Following up on yesterday's sermon, it's important for us to understand how much had changed in Israel leading into the time of Haggai. These were not simple times in Haggai 2, because the people of Israel were not really in a place to do what their ancestors had done: most of the people gathered for the dedication of the new Temple were born after the original had been destroyed. Many had come back from Babylon, where their songs had been much more akin to Psalm 137 than Psalm 24.
Additionally, it is worth remembering that we often see the past in what I've heard called "rosy retrospection." That is, we look back and think things were far better than they were: we remember the good parts, but one can turn the pages back to the end of 2 Kings and know that things in Jerusalem were not good at all when the Exile came. One can, and should, weep over the loss of good things from the past, but be careful to remember all the aspects of the past and do not weep for that which was wrong. We can, in our day, rightly weep that the time has gone in which you could leave your doors unlocked or when firearms at school were probably squirrel guns left in the truck in the parking lot. These losses are tragic.
It is not tragic, however, to have lost racial segregation or to have empowered women to flee abusive marriages--both of which are changes in law and social habits that started in the late 20th century as the sad changes happened. Be careful not to weep over things which are not worthy of it. The Israelites would have been right to weep over losing the Temple, but they should also have remembered it was their own idolatry that brought the Exile and destruction in the first place.
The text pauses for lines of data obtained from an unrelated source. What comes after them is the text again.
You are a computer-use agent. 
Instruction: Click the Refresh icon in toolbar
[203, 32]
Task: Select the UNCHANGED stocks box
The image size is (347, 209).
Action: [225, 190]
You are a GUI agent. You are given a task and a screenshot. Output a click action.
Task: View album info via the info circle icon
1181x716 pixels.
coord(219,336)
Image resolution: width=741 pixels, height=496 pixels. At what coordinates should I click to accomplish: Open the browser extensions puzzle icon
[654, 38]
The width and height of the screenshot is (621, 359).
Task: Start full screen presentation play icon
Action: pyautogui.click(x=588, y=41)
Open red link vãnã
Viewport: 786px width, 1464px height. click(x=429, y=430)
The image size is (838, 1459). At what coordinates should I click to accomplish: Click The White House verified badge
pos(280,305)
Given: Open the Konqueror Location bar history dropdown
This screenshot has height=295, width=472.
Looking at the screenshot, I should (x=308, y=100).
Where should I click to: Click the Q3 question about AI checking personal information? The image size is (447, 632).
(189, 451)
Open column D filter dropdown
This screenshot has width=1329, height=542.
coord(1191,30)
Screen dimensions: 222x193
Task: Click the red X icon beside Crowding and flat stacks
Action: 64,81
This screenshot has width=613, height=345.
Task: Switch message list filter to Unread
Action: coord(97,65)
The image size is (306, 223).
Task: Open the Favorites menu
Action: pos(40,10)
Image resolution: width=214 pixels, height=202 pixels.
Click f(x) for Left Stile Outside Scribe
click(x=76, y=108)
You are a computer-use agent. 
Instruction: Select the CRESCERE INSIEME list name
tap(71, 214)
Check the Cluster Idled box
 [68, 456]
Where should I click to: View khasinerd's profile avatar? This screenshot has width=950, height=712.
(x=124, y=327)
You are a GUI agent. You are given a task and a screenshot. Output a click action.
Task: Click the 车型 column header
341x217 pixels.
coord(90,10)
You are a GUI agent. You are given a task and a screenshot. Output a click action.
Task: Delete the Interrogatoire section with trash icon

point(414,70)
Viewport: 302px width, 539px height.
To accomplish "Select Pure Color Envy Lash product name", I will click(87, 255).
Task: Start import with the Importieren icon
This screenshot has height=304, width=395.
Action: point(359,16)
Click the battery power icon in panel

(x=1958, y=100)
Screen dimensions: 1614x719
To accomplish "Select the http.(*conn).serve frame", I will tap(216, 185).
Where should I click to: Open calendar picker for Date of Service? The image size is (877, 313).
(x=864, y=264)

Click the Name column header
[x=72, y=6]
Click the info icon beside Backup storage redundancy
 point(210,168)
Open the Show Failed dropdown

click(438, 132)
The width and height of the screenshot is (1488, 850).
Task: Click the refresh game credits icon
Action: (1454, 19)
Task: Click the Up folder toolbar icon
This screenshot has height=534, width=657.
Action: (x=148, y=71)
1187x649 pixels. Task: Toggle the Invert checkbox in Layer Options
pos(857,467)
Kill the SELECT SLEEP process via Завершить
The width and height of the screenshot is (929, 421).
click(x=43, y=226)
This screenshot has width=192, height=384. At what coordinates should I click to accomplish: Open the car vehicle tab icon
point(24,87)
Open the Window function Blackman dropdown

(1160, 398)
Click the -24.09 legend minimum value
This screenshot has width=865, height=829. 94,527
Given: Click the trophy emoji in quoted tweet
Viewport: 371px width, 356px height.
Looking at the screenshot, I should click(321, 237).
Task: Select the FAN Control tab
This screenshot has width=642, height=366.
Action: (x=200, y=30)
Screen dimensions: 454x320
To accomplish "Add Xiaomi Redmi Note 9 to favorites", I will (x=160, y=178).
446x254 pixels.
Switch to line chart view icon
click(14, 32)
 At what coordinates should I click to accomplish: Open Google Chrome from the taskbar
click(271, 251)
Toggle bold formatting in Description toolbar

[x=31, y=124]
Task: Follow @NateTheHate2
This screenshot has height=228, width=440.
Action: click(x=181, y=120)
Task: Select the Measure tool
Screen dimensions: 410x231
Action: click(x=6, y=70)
Further, looking ahead, we do have to separate what was the clear work of God in bringing the Messiah from what is our responsibility. God brought the greater glory to the Second Temple through bringing Jesus. We will not see the Messiah come back quite the same way, so this batch of events and promises is more about helping us see how God has worked in the past and draw hope and inspiration, rather than a template going forward.
Because God does continue to work, even in the days when it looks like there is very little left to work with.